Unser Kolumnist Thomas Hollmann war im Urlaub. Dort konnte er sich aber nicht wirklich entspannen. Denn die Hotelchefin wollte ihn offensichtlich abrichten.

Eine erste ungute Ahnung beschlich mich, als ich in der Info-Kladde las, beim Abendessen werde auf pünktliches Erscheinen Wert gelegt. Das Essen beginne um 19 Uhr.

Fünf nach sieben wird ja wohl noch pünktlich genug sein, dachte ich da. Aber das war ein Irrtum. Wurde die Südtiroler Stille doch urplötzlich von einem metallischen Dröhnen zerrissen. Wenig später hob das infernalische Geräusch erneut an. Ein Blick zur Uhr verriet mir: Es war viertel vor sieben, also höchste Zeit.

Als ich in den Essenssaal stürmte, saßen die anderen Gäste schon auf ihren Plätzen. Das mache die Chefin immer so, erklärten mir die Tischnachbarn, mit der Kuhglocke zum Essen läuten. Damit es um 19 Uhr auch losgehen könne - mit der Suppe.

Am nächsten Abend saß ich um viertel vor sieben gekämmt auf der Bettkante. Was nicht ertönte, war die Glocke. Sollte das Abendessen ausfallen? Oder wollte mich Hotelchefin Brigitta nur auf die Folter spannen? Vermutlich letzteres. Denn um fünf vor sieben donnergongte es schließlich doch noch von unten hoch. So dass ich aus dem Zimmer stürzte – mit all den anderen.

Womöglich war ich Teilnehmer eines geheimen pawlowschen Experimentes. Aber warum wurde dann nicht mein Speichelfluss gemessen? Das hat der Pawlow bei seinen Hunden immer gemacht, nach dem Läuten der Futterglocke.

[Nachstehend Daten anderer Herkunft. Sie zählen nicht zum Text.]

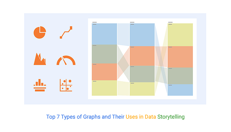Click the crossing flow between first two columns
The width and height of the screenshot is (231, 132).
click(123, 63)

Als die Woche vorbei und ich wieder zuhause war, dachte ich, ich hätte es überstanden. Bis am Sonntagmorgen die Kirchenglocken erklangen und ich einen seltsamen Appetit bekam. Sollte etwa die Katholische Kirche hinter der Dressurnummer stecken, die ja dringend Besucher braucht? Das wäre mal eine Recherche wert. Ich bin dann aber nicht in den Gottesdienst gegangen. Hostien schmecken einfach nicht - ohne Soße.